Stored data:
Segment Open

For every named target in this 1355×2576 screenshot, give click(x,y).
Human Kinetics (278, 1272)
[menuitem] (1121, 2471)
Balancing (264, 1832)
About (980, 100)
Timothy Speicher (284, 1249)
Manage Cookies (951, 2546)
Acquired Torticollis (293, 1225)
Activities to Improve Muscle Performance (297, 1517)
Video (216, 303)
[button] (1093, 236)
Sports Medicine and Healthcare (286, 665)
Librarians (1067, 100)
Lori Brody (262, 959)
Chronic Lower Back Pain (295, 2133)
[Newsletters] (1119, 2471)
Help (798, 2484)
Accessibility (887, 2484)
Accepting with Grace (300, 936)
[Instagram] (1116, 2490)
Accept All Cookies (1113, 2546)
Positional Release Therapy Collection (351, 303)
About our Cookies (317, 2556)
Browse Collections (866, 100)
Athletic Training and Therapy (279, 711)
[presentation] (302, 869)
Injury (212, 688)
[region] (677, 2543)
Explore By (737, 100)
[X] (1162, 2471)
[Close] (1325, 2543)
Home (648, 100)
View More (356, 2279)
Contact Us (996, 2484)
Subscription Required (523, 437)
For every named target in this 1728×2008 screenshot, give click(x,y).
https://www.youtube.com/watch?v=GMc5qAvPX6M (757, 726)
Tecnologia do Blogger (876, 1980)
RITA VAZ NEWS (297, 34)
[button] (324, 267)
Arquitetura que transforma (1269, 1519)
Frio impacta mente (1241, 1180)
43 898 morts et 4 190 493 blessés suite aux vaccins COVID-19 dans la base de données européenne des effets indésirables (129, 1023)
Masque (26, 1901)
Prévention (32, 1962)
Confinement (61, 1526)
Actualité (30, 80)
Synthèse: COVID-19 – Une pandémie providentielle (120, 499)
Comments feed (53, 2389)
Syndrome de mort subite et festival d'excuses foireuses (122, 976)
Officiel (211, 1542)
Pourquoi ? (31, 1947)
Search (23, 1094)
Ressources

Segment Closed

__What to produce__.
Output the line containing "About our Cookies (317, 2556)" together with all later lines of the entries, exactly as written, through the final line.

__Result__.
About our Cookies (317, 2556)
Browse Collections (866, 100)
Athletic Training and Therapy (279, 711)
[presentation] (302, 869)
Injury (212, 688)
[region] (677, 2543)
Explore By (737, 100)
[X] (1162, 2471)
[Close] (1325, 2543)
Home (648, 100)
View More (356, 2279)
Contact Us (996, 2484)
Subscription Required (523, 437)
For every named target in this 1728×2008 screenshot, give click(x,y).
https://www.youtube.com/watch?v=GMc5qAvPX6M (757, 726)
Tecnologia do Blogger (876, 1980)
RITA VAZ NEWS (297, 34)
[button] (324, 267)
Arquitetura que transforma (1269, 1519)
Frio impacta mente (1241, 1180)
43 898 morts et 4 190 493 blessés suite aux vaccins COVID-19 dans la base de données européenne des effets indésirables (129, 1023)
Masque (26, 1901)
Prévention (32, 1962)
Confinement (61, 1526)
Actualité (30, 80)
Synthèse: COVID-19 – Une pandémie providentielle (120, 499)
Comments feed (53, 2389)
Syndrome de mort subite et festival d'excuses foireuses (122, 976)
Officiel (211, 1542)
Pourquoi ? (31, 1947)
Search (23, 1094)
Ressources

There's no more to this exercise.